Written request: Edit the records from the line containing "Task: Click the Jméno field containing Karel" through the end, changing "Arsenal" to "Chelsea" and keeping everything else the same. Return only those lines.

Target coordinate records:
※ ※ ※

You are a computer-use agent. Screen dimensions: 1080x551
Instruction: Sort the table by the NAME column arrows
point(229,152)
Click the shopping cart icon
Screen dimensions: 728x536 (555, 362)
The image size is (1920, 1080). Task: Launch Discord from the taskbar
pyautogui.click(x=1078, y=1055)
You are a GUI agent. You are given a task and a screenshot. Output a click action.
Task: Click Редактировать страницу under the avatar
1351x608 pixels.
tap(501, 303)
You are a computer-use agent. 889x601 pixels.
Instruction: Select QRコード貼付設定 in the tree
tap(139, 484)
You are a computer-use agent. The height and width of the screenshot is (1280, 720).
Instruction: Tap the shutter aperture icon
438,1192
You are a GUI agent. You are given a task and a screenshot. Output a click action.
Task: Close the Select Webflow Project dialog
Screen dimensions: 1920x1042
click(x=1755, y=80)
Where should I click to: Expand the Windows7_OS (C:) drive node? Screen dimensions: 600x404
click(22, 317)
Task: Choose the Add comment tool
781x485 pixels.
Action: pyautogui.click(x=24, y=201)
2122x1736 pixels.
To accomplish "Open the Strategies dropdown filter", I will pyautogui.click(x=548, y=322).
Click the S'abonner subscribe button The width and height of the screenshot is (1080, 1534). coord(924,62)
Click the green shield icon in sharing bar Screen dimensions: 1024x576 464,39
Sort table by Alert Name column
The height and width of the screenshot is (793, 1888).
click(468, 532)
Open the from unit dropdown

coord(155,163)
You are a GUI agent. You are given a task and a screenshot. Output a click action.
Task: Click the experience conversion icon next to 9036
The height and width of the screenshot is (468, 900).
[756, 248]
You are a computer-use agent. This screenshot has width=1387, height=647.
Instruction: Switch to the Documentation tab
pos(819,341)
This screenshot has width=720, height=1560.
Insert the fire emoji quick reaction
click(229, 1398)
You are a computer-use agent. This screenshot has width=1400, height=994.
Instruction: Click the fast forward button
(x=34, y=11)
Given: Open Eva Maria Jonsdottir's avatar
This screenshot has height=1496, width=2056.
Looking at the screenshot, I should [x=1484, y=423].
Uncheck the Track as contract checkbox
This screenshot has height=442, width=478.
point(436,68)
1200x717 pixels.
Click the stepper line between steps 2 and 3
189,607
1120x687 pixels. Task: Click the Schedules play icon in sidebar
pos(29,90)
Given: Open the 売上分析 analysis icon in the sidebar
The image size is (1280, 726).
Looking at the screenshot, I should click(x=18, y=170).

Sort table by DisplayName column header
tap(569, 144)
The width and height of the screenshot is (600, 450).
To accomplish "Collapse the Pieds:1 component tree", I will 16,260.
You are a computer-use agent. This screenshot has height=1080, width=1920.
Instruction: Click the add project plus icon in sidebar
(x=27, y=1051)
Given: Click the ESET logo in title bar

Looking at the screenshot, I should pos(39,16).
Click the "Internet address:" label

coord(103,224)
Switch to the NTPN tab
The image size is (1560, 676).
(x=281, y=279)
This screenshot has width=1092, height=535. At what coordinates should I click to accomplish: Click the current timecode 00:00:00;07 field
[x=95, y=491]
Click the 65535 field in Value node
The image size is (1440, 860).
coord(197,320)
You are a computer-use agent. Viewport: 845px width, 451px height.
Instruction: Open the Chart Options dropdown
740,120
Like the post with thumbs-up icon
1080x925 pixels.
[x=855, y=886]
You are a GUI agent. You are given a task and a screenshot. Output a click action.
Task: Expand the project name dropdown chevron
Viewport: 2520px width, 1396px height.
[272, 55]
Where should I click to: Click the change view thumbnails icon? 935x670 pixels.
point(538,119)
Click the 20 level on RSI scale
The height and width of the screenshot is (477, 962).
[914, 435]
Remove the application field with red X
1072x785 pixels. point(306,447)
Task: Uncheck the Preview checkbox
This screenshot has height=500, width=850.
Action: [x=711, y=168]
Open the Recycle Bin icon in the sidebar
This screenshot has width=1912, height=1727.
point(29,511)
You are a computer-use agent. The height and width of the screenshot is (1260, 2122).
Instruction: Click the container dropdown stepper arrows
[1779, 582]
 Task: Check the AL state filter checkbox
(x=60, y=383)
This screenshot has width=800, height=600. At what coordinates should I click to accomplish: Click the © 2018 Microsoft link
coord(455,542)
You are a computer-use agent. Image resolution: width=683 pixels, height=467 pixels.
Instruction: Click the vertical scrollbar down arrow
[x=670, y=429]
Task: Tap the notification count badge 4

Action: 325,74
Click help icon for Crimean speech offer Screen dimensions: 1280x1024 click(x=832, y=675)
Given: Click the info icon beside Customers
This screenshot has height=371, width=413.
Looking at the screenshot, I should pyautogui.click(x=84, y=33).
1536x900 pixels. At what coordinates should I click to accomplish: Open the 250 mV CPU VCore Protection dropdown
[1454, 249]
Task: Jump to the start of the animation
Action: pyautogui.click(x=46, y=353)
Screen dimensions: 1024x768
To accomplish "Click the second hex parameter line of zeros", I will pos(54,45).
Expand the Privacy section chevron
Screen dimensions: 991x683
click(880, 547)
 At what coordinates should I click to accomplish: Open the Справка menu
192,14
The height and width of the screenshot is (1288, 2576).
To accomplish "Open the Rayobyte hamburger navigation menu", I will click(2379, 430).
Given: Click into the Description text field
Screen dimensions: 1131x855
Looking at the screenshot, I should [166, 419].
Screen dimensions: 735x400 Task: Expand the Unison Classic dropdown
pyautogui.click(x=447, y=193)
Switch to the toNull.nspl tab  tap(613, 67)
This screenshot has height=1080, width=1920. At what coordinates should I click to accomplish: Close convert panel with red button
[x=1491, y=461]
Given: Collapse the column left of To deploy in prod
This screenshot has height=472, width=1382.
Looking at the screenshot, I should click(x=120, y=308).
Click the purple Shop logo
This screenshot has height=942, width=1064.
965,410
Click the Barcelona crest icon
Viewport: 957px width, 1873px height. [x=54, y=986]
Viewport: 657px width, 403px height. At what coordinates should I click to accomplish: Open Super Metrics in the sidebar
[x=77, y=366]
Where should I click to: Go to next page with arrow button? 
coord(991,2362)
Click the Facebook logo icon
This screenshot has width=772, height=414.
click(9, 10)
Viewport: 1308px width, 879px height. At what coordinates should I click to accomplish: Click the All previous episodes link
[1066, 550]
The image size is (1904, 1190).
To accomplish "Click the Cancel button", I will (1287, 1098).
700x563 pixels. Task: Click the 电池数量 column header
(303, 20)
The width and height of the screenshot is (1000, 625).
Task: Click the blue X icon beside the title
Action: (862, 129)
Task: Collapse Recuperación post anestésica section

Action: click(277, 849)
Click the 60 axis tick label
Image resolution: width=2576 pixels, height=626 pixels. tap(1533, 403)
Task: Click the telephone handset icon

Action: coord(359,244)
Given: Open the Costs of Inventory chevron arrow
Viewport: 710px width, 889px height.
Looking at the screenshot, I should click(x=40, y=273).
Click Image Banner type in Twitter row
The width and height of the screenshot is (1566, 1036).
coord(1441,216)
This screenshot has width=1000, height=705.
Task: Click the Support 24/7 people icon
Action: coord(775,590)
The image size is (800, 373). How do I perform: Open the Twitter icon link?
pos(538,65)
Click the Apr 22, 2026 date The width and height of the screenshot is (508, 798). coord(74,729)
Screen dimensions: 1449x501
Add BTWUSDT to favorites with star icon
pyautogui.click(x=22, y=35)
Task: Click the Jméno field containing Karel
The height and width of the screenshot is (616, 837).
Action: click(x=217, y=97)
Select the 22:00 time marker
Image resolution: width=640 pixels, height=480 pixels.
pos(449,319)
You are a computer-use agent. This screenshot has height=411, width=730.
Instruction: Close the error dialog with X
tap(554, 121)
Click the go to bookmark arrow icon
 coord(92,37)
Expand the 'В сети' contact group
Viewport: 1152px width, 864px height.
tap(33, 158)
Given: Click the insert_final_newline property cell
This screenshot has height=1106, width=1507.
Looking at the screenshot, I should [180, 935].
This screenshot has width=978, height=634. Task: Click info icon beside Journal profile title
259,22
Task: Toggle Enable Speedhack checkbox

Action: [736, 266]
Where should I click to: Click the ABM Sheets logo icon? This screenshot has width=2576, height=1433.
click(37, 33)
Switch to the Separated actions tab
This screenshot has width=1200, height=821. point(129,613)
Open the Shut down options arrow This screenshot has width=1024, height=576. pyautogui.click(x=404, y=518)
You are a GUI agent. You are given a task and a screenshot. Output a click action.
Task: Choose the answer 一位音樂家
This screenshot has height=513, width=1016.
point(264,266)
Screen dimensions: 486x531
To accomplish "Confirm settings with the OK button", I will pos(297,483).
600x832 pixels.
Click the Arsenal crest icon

※ ※ ※

Response to the exercise:
Task: Click the Jméno field containing Karel
The height and width of the screenshot is (616, 837).
Action: click(x=217, y=97)
Select the 22:00 time marker
Image resolution: width=640 pixels, height=480 pixels.
pos(449,319)
You are a computer-use agent. This screenshot has height=411, width=730.
Instruction: Close the error dialog with X
tap(554, 121)
Click the go to bookmark arrow icon
 coord(92,37)
Expand the 'В сети' contact group
Viewport: 1152px width, 864px height.
tap(33, 158)
Given: Click the insert_final_newline property cell
This screenshot has height=1106, width=1507.
Looking at the screenshot, I should [180, 935].
This screenshot has width=978, height=634. Task: Click info icon beside Journal profile title
259,22
Task: Toggle Enable Speedhack checkbox

Action: [736, 266]
Where should I click to: Click the ABM Sheets logo icon? This screenshot has width=2576, height=1433.
click(37, 33)
Switch to the Separated actions tab
This screenshot has width=1200, height=821. point(129,613)
Open the Shut down options arrow This screenshot has width=1024, height=576. pyautogui.click(x=404, y=518)
You are a GUI agent. You are given a task and a screenshot. Output a click action.
Task: Choose the answer 一位音樂家
This screenshot has height=513, width=1016.
point(264,266)
Screen dimensions: 486x531
To accomplish "Confirm settings with the OK button", I will pos(297,483).
600x832 pixels.
Click the Chelsea crest icon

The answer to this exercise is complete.